Alongside PPO, we integrate Model Predictive Control (MPC) to introduce a model-based planning component. MPC uses a learned dynamics model to predict future states and optimize action sequences accordingly. This helps in cases where pure model-free RL struggles with complex dependencies in the checkerboard setup.

For hierarchical structure, we employ Hierarchical Reinforcement Learning (HRL), breaking down the task into sub-goals such as:

Grasping a piece
Moving it to the correct location
Placing the piece accurately

Each sub-goal is managed by a lower-level policy, while a high-level policy orchestrates overall execution. To improve learning efficiency, we bootstrap training with Imitation Learning (IL) by collecting expert demonstrations and using Behavior Cloning (BC) to pre-train the agent before transitioning to reinforcement learning.
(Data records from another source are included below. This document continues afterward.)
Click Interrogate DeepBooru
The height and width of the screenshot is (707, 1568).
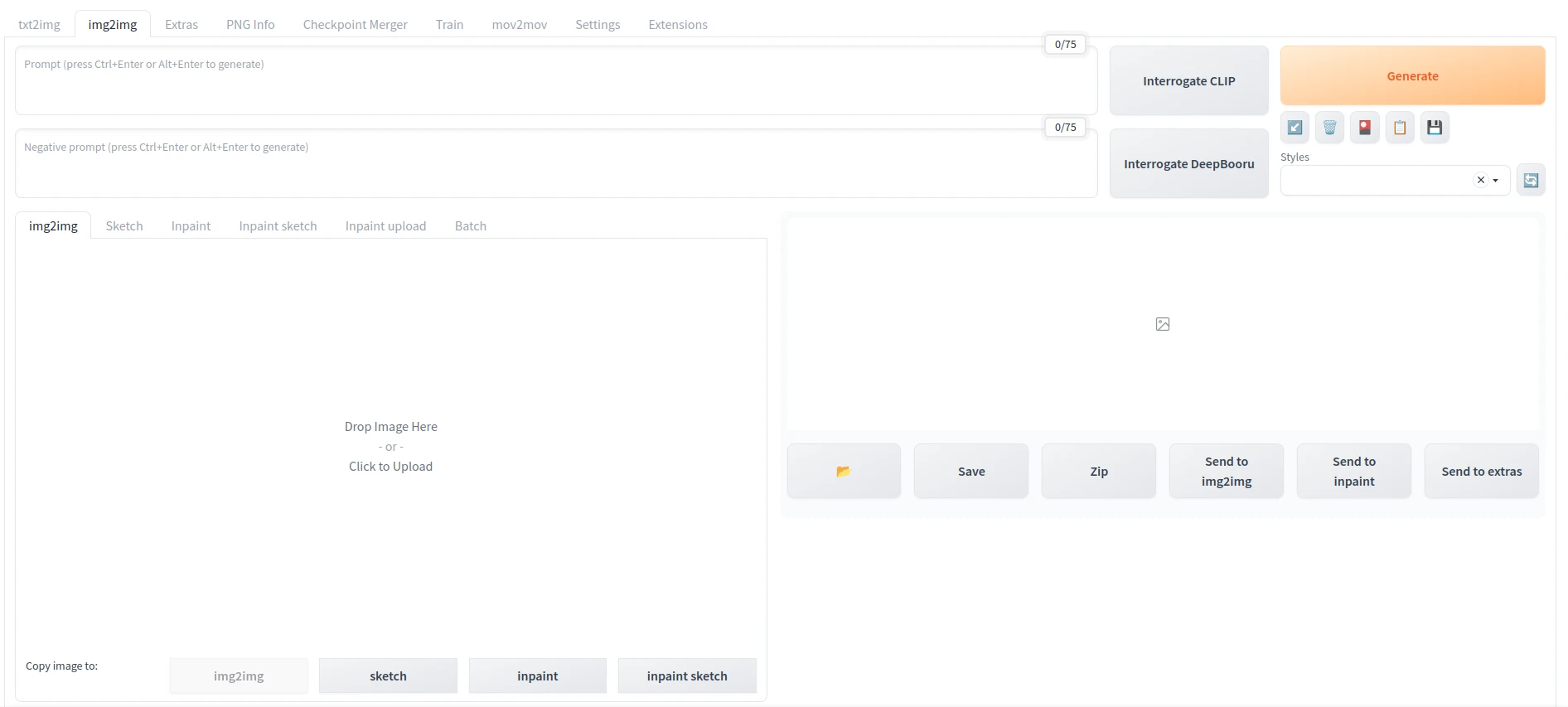click(1188, 164)
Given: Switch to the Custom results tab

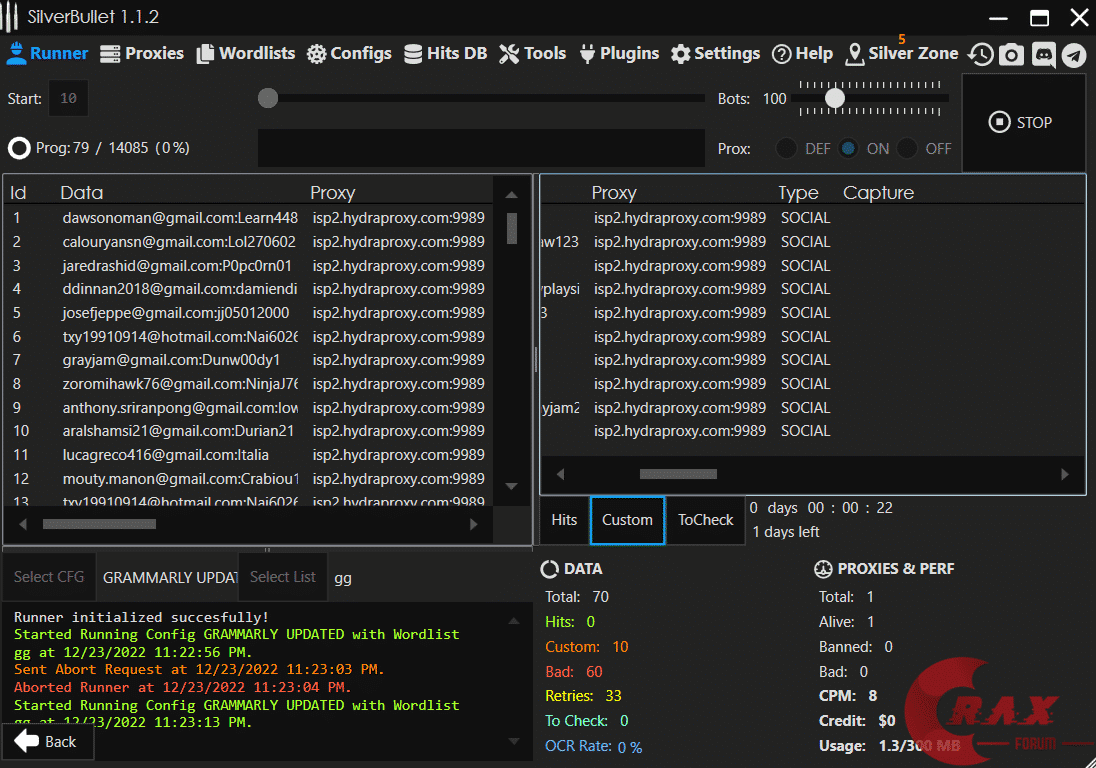Looking at the screenshot, I should pos(627,520).
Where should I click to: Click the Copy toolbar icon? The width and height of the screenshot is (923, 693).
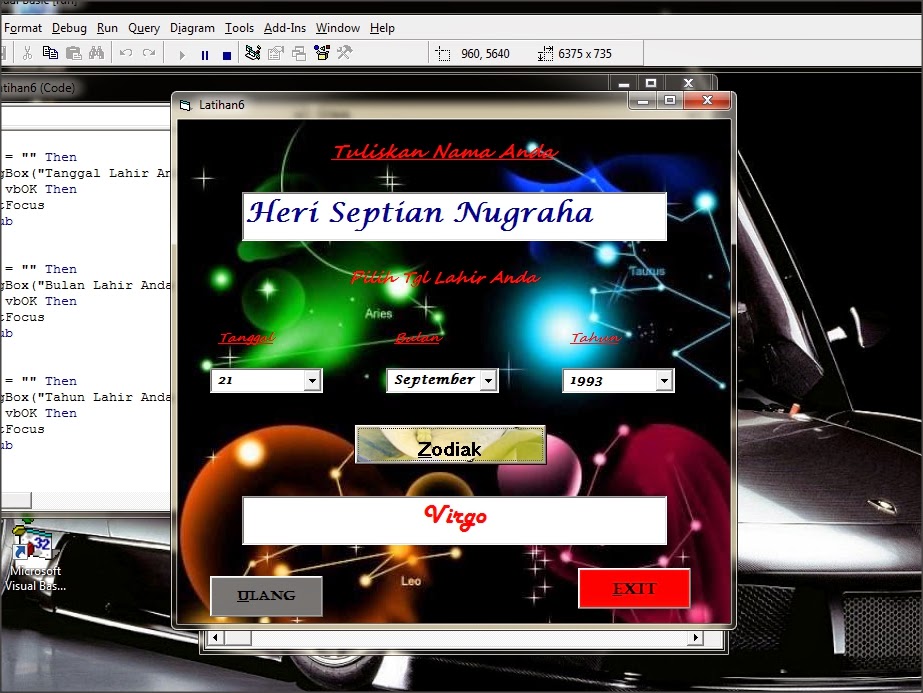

We evaluate our models over 500,000 training steps, analyzing performance in terms of task success rate, execution time, and reward accumulation. Our experiments involve ablations, such as removing hierarchical structures or imitation learning, to measure their individual contributions.

Evaluation

Quantitative Evaluation

Our project aims to get the robot arm to properly set up the checkerboard. The most obvious criterion is that the robot arm be able to set up the checkerboard. We will start by modifying the number of pieces to be set up to create different levels of difficulty. Starting from small pieces, in case we can not complete the task. If we are able to set up the checkerboard, then the next metric would be the speed at which it is able to do so. Another quantitative metric to use that amalgamates all of the above in a less human-understandable way is just the expected reward of the agent.

Qualitative Evaluation

We will observe if our modifications in the algorithm improve the system’s adaptability and efficiency, particularly in precision placement and reduced execution time. For now, we just completed the RLBench environment setup. The output shows the RLBench environment works well. Meanwhile, we want to make sure we have to make logical decisions and choices along the way. We make educated guesses about what could work, try it, see the result, and use that to continue making guesses. The key idea here is to make sure that we have learned something during the project.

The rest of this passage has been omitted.